-- START OF Data for the task --
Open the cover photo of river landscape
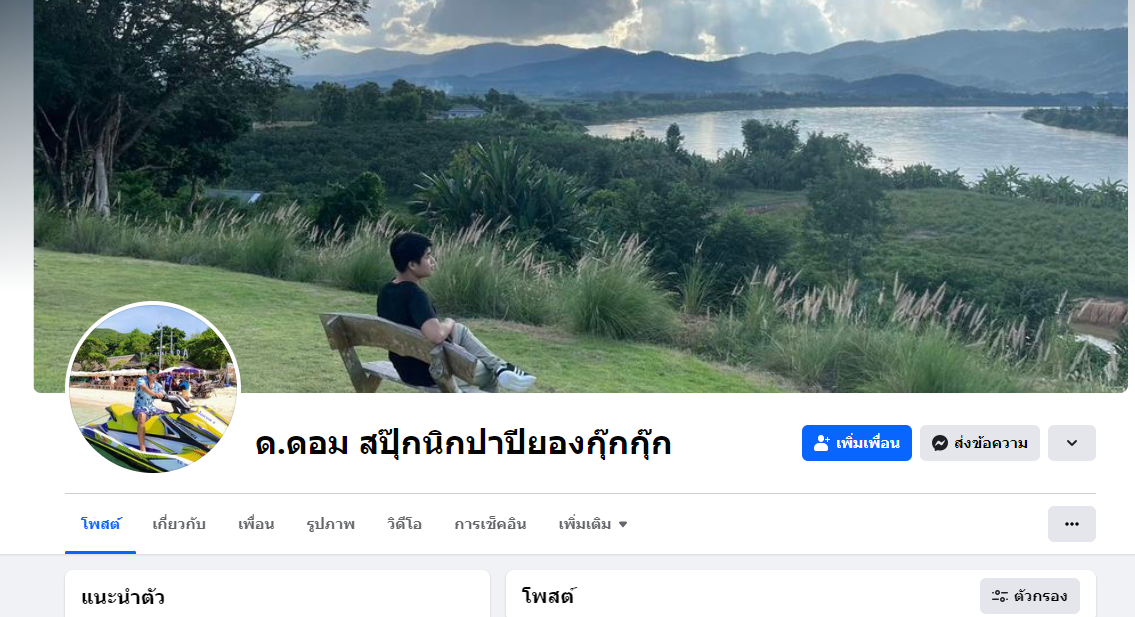click(581, 196)
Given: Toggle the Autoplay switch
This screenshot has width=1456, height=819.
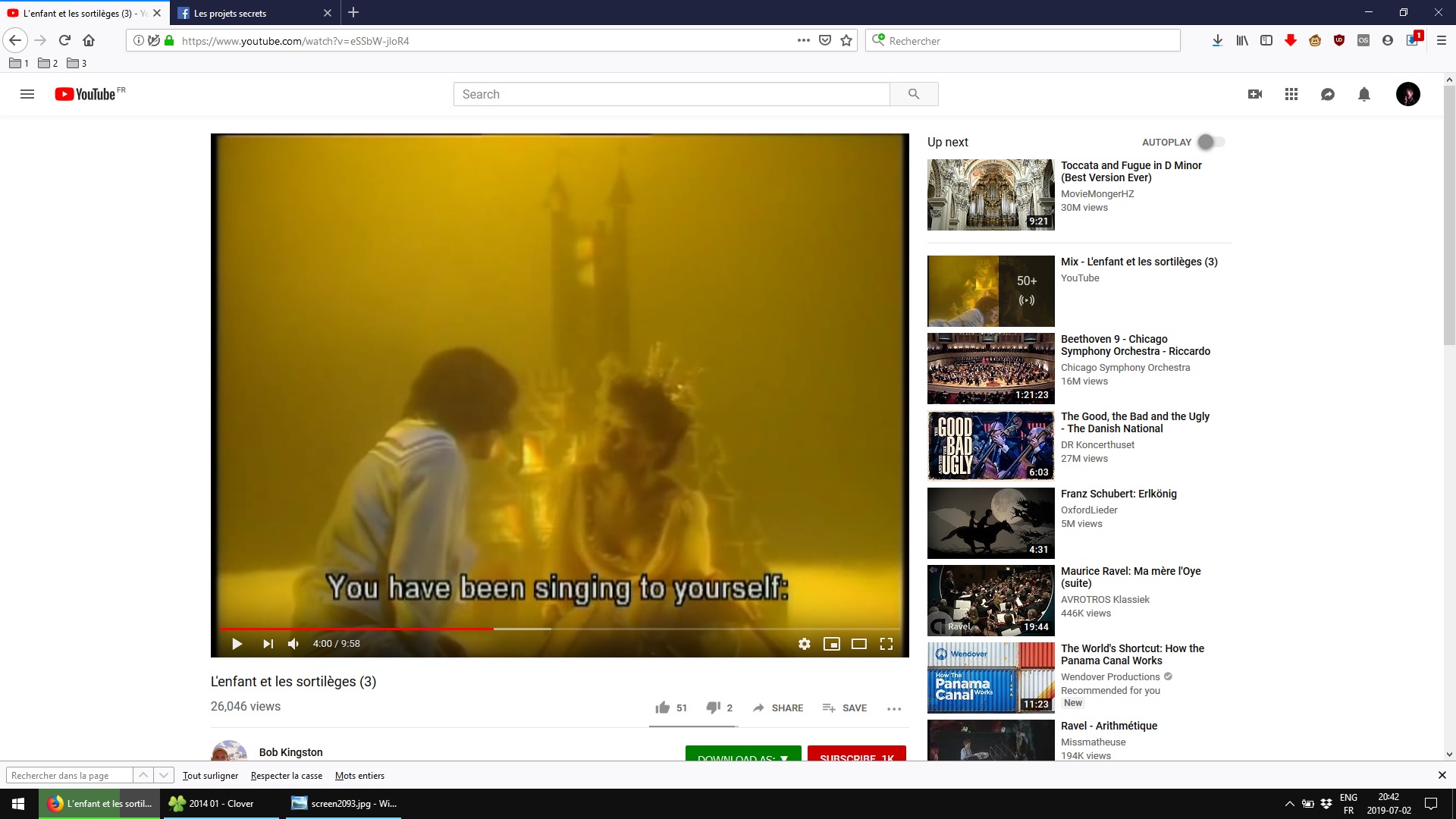Looking at the screenshot, I should coord(1210,142).
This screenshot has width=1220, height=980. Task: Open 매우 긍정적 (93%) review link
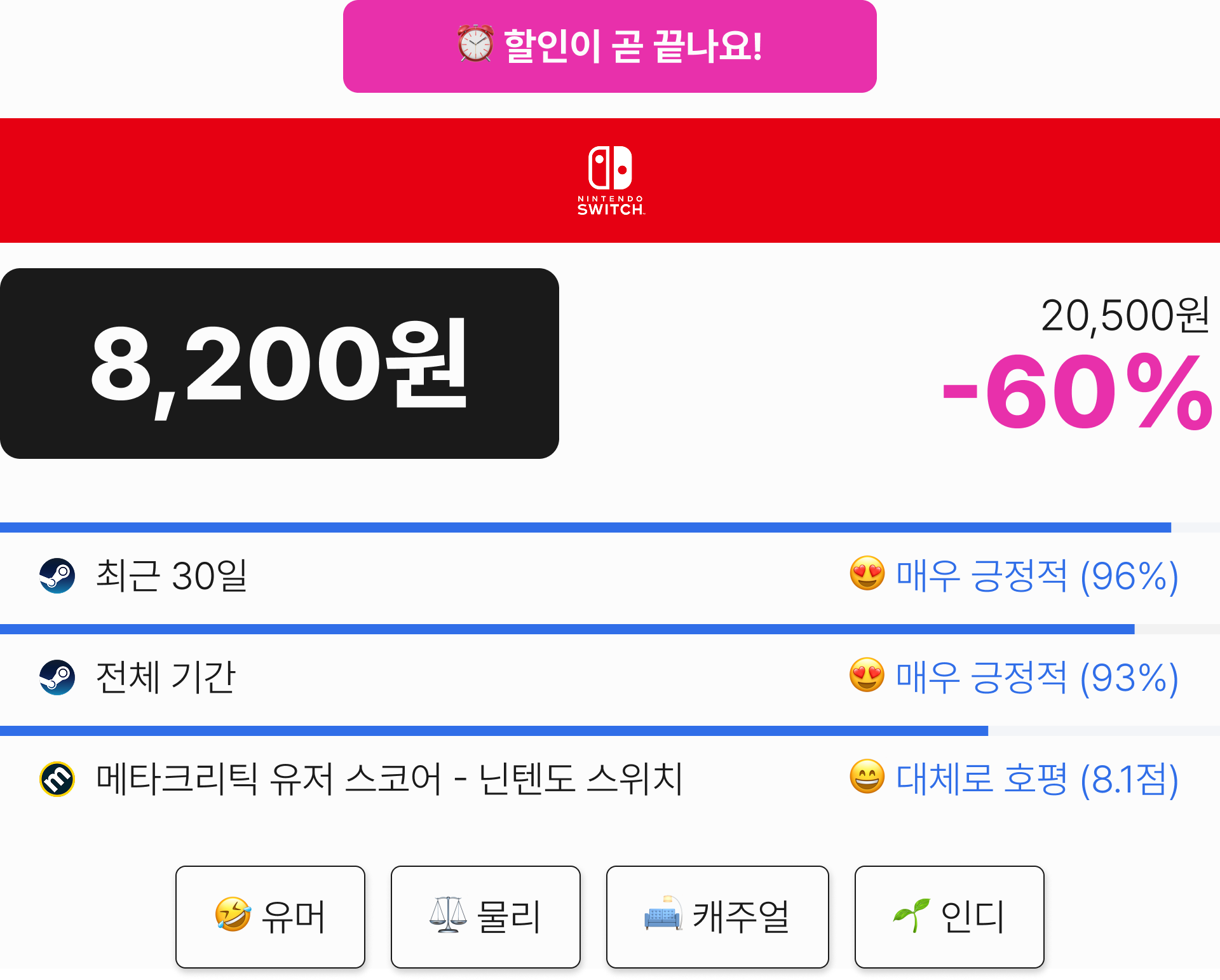(x=1037, y=677)
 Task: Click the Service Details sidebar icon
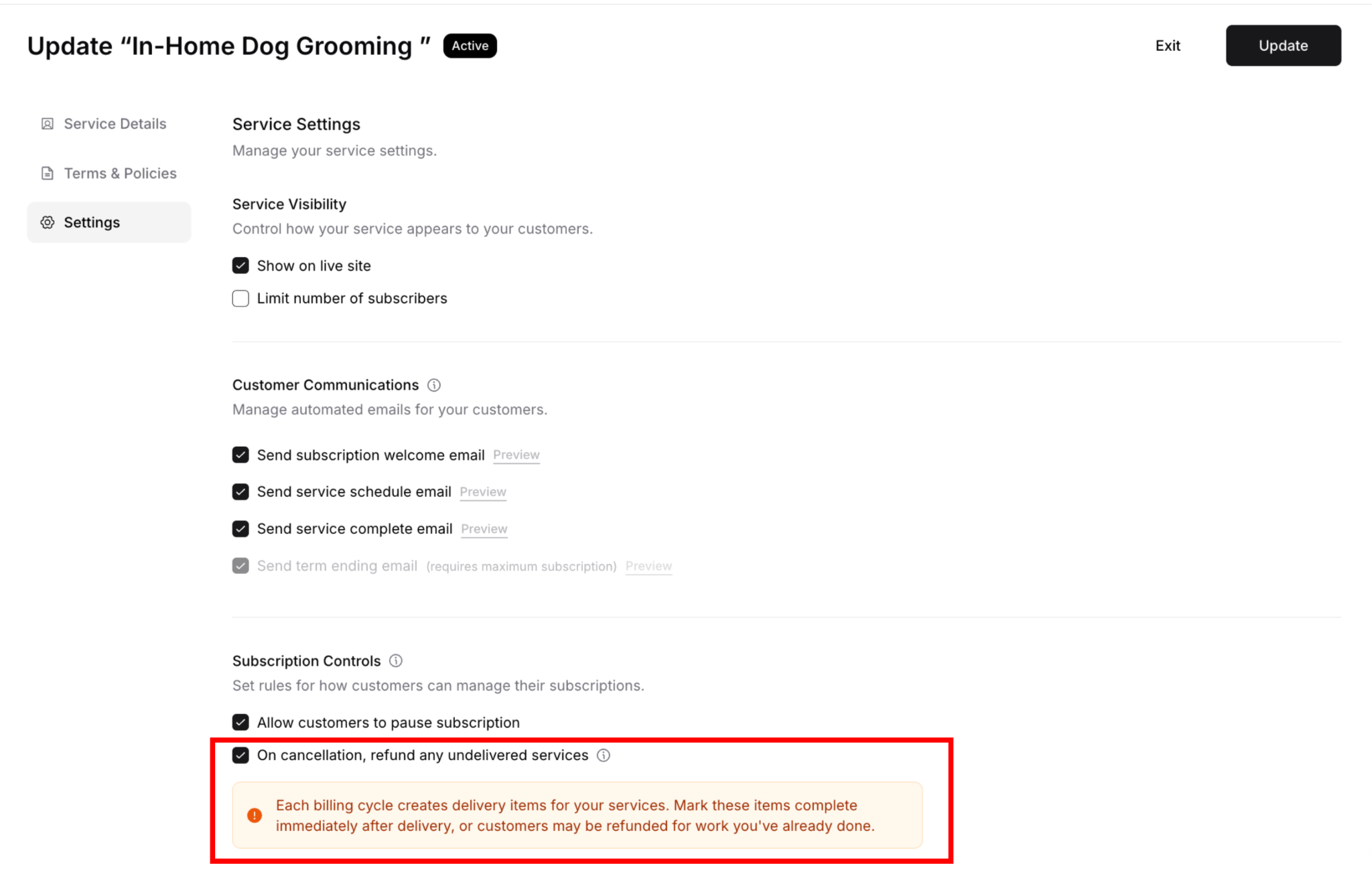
-- END OF Data for the task --
How many lines of the material above contain the word "width"? Reply with the number alone.

2